Forum Moderators: open
The Ultimate SEO Guide for 2009
[webmasterworld.com...]
Once you become hooked at the above, you then get hooked by all the other references that seem to be infinite at times. Actually, many of them loop back to themselves. ;)
There are a plethora of tools that are buried at various authoritative resources, one of those being the W3C. One of those tools that doesn't get much play is the...
Semantic Data Extractor
[w3.org...]
This tool, geared by an XSLT stylesheet, tries to extract some information from a HTML semantic rich document. It only uses information available through a good usage of the semantics defined in HTML.
In the past month, I've probably run well over a few hundred pages through that tool. I'm wanting to see how many of the semantic elements I can target on one page. I've extracted all the data that it looks for and this is the list you end up with. I am now using this list as a general guideline for page development. Depending on the content of the page, I want to make sure that I've covered my bases in these areas...
Extracted DataGeneric Metadata
- Title
- Author
- Description
- Contact Information
- Language Code
- Explicit language annotations within the document
- HTML Profile
Related Resources
- Translations
- Alternate Formats
- Starting Page
- Next Page
- Previous Page
- Table of Contents
- Index
- Glossary
- Copyright
- Chapters
- Sections
- Subsections
- Appendix
- Help
- Bookmarkable Points
Defined Terms
The following terms are defined in the given HTML page:Abbreviations and Acronyms
The following abbreviations and/or acronyms are used in the given HTML page:
standing for ""Citations and Quotes
There are some quotes and citations in this page:
* [source]
References were found to the following sources:
*Document Outline
*
How do your pages display semantically? What do you see when you turn styles off? Or images? Or both? If you run your pages through the Semantic Data Extractor, how many of the above areas are being extracted from your documents?

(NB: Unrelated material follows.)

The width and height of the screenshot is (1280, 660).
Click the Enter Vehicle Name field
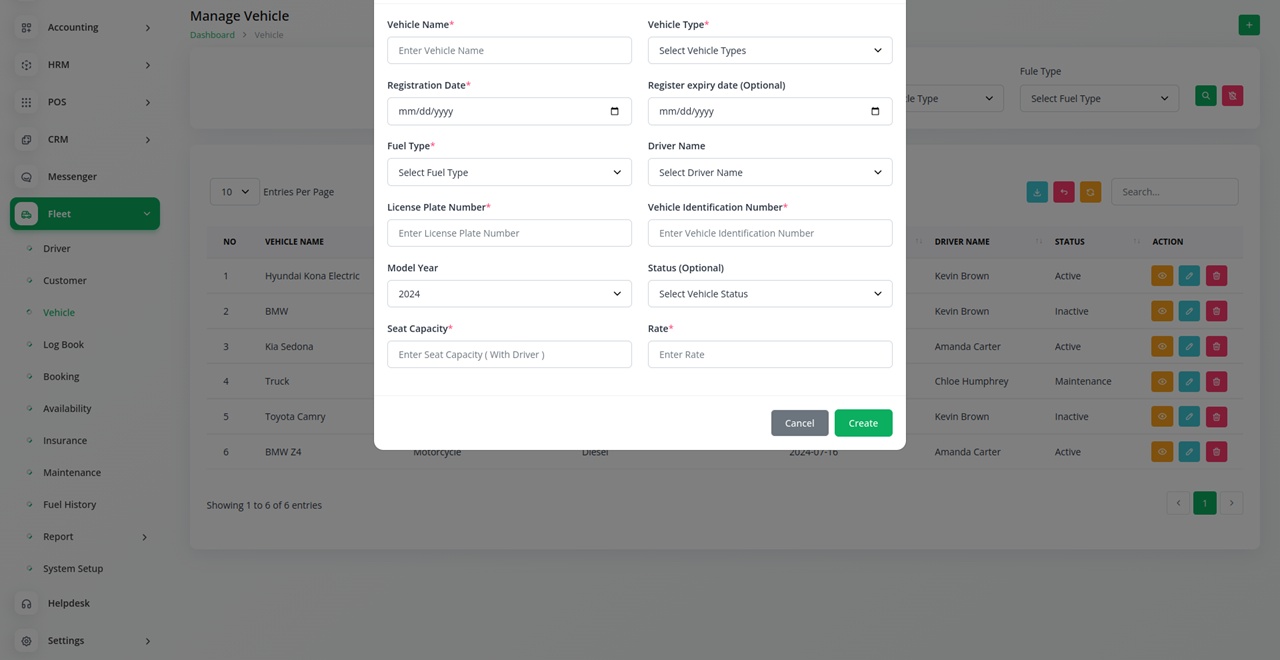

^ Based on my document testing so far, a large percentage of websites fail miserably when it comes to extracting semantics from their pages. That can't be a good sign, can it?
One thing i don't understand is the error messages. I don't know if they are reporting problems withing the document or the network.
The frigging error codes don't help much when all you want is semantic information.
Would that be this particular error?
Using org.apache.xerces.parsers.SAXParser
Exception net.sf.saxon.trans.DynamicError: org.xml.sax.SAXParseException: Content is not allowed in prolog.
org.xml.sax.SAXParseException: Content is not allowed in prolog.
That is because you are invoking the tool a second time and sending an encoded URI on that second trip. You may have to enter the URI into the field again and clear up the encoding issues. Even then, there appears to be a caching mechanism at play. I've had to restart me session to get that thing to extract the latest document changes. ;)
Pssst, we already built a better one. It just needs to be converted to jQuery and is in the pipeline for production. That tool gave me all sorts of ideas back in the day. :)
Anyhow, I already rolled my own semantic analyzer. I use a lot of "small ball" tactics when it comes to my flavor of SEO and these semantic elements have the look of something that can make a difference -- when combined with other techniques.